I’ve been there. China, that is. North, south east and west. From Beijing to Xian to Chongqing to Shanghai to Hong Kong. This is going to be a post of observations. First hand. And it ain’t pretty. And this was 2 years ago. Imagine what they’ve accomplished since.

I was there, in the plush hotel in Beijing when the “big one” hit. That devastating earthquake in 2008. It rocked the hotel 1200 miles from the epicenter. I turned on the news. All in Chinese. No good. Finally found CNN, 4 people died they reported. Our tour guide the next day told us FoxNews is not allowed in China, only CNN and then only in the tourist hotels. It was not until I came home 3 weeks later to find that 85 thousand people died. Yes, they tried their best to save people in the shanty towns and cardboard boxes, but then contrast that to below.

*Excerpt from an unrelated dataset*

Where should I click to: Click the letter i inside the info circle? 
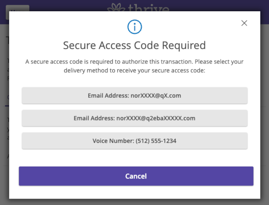pos(135,27)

Shanghai, Hong Kong and Beijing are the power houses of the country. Beijing and Hong Kong financially, but Shanghai in industry and technology. The Communist hold over the citizens and the little pay they receive are readily apparent.  Families vie for their 9 year old boys to be taken into the service of Communism. They rely mostly on coal for energy and don’t care about raping the environment. I’m all in favor of using coal for energy but after seeing the Three Gorges Dam and how they killed millions of flora and fauna, displacing millions with no regard to the environment it’s a different matter there. China, you could have done much better.

Shanghai in appearance looks just like NYC with small homes interspersed within the skyscrapers. China has a work ethic which in unknown in the US because they are under the hold of Communism and have no entitlements like here in the US. I used to teach “English as a second language.”  Many of my students were Chinese, industry and technology. I asked them what would happen if the government-mandated “only one child per family” was not adhered to. Oh, one is shunned by the government. No pension, no retirement, you are a pariah.

In my visit to Beijing I needed some sunscreen because TSA in Chicago thought it was a weapon and took it from me. The manager of the Westin in Beijing personally escorted me to a pharmacy which was the only place he told me I could purchase sunscreen. It was $25 for a tiny, small tube. Can one imagine what birth control protection must cost in that country and how many babies are aborted by the coat-hangar/mail opener system??? Just to adhere to government mandates??

I visited the silk factories. Girls at the age of 6, 7 or 8 are put into service to make silk rugs for the tourists, at little or no pay. It takes them a year and a half to make these exquisite rugs which the government in turn sells to the tourists for $4-5 thousand dollars. I’ve seen the factories where they can churn out transistors, batteries, radios faster than Ford in Detroit can make a carburetor.

Right before Christmas a diarist here advocated “buy American” which I am all in favor of, however:

I got curious. I have a Blackberry and pulled the back. Made in Canada by RIM. OK, good deal. But the battery, the DC charger and the car charger are made in China. Not much good without the accessories. We had a devastating tornado here in June 2 miles from my house. We barely escaped. Five people died. I bought a weather alert radio for myself, my parents and my kids which would wake us up if there was a tornado. Works great. We’ve been to the basement several times. But made, you guessed it. China.

I took 8 Chinese domestic flights. Yes, at least at the time they did use Boeings. And the service was like it was here in the 70’s. Flight attendants dressed to the 9’s and food and liquor included at no extra charge.

I’ve heard jokes all week a la “Horton hears a Hu.” Except Hu is no dummy. And neither should we be. I believe China is absolutely capable of making an aircraft to rival Boeing.

Don’t underestimate China. They have 1.6 billion people ready, willing and able to take on the US. And they put people into service at 5, 6, or 7 years of age. Five times as many workers as here. And with them being our largest creditor stakes are extremely high.

My friends, the “enemy” is NOT at the gate. It is already well past the gate, it’s over the threshold and inside the front door.

What remains to be seen is how we fight it. Freshmen Congress, are you ready?